Imagine you’re a carpenter.
You go to someone’s house; you build some shelves for them; you get paid, and go on to the next job. It’s counter-intuitive, but chances are you get much more directly emotional rewarded than a writer would for writing a book.
You’ve seen your shelves in the house, and made sure that they fit in well; you’ve had the gratitude of the home owners; you’ve felt their pleasure, and can remember that pleasure, and can imagine them using their new shelves and feel satisfaction at a well-done job.
Now, imagine you’re a novelist, or perhaps a poet. You’ve spent weeks, months, years sitting in your back room, on your own, writing. Your book’s been launched; you’ve had a nice little launch party, a few (hopefully) good reviews, and maybe some fan mail or a little more traffic on your blog – and, that’s it.
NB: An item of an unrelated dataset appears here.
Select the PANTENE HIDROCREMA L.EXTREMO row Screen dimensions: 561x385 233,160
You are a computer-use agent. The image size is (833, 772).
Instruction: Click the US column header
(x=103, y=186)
As a writer, you can move someone profoundly, and never know it. People can be obsessed by your book, staying up all night to finish it, raving about it to your friends, and you’ll never find out.
Writers don’t directly experience the way people engage with their work; they’re always at one remove from it. Writing is not a performance art. And because of that, writers don’t necessarily get the direct emotional rewards that a carpenter would.
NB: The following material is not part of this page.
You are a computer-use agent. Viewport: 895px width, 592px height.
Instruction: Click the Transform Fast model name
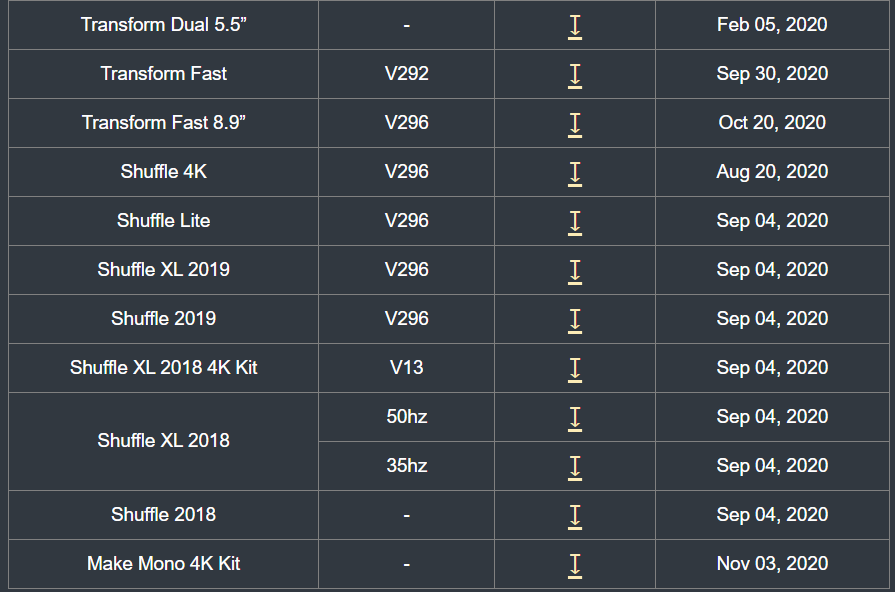pyautogui.click(x=163, y=74)
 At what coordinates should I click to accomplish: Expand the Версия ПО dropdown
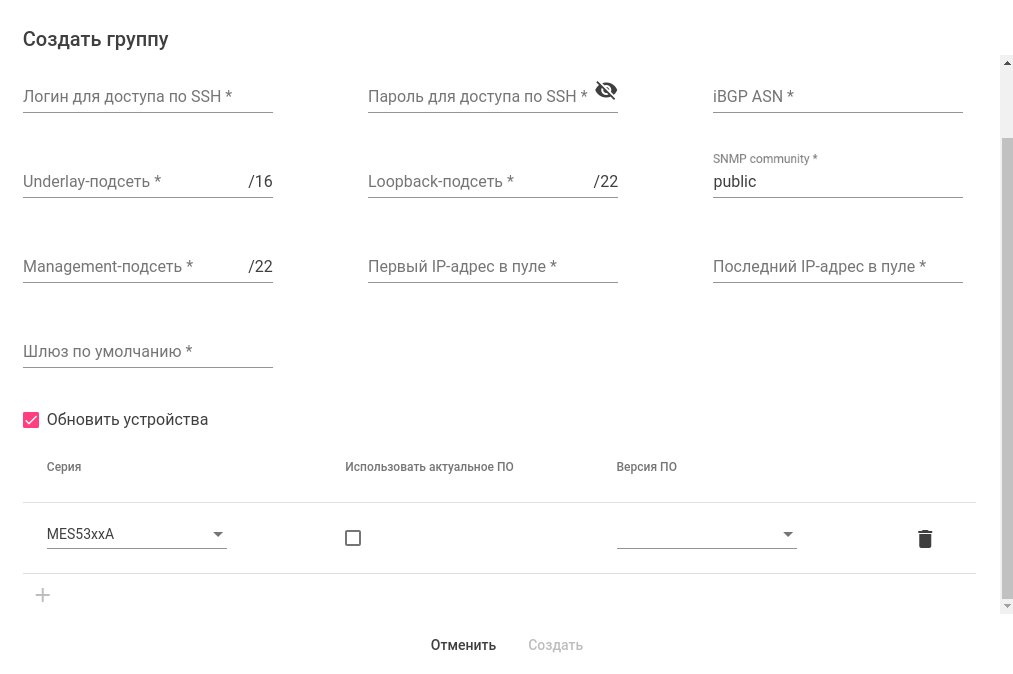click(x=706, y=535)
And, in the arts, that lack of reward is pretty unique. Musicians, actors, composers, painters, sculptors, film makers – all of them, in one way or another, can engage directly with an audience as it engages with their work.
But books are made to be read over a period of days or weeks, in whatever private moments can be grabbed from a busy life – so the collaboration between writer and reader always happens in the writer’s absence, without their knowledge or direct engagement.
A yoga friend once framed this problem in terms of Prana. She saw Prana as the emotional and intellectual energy that drives us all. Writers pour huge amounts of it into their work; but their audience is too distanced from them to give much back, and that creates an imbalance. As readers, we consume an awful lot of Prana – but we don’t always return it to its source.
So what’s to be done? Perhaps as readers we need to change how we see ourselves. Just as we engage actively with books, we should be engaging actively with the people who create them. We need to remember that after a great performance, an audience always applauds; we should be applauding too, directly and personally, to let writers know what their work has done for us.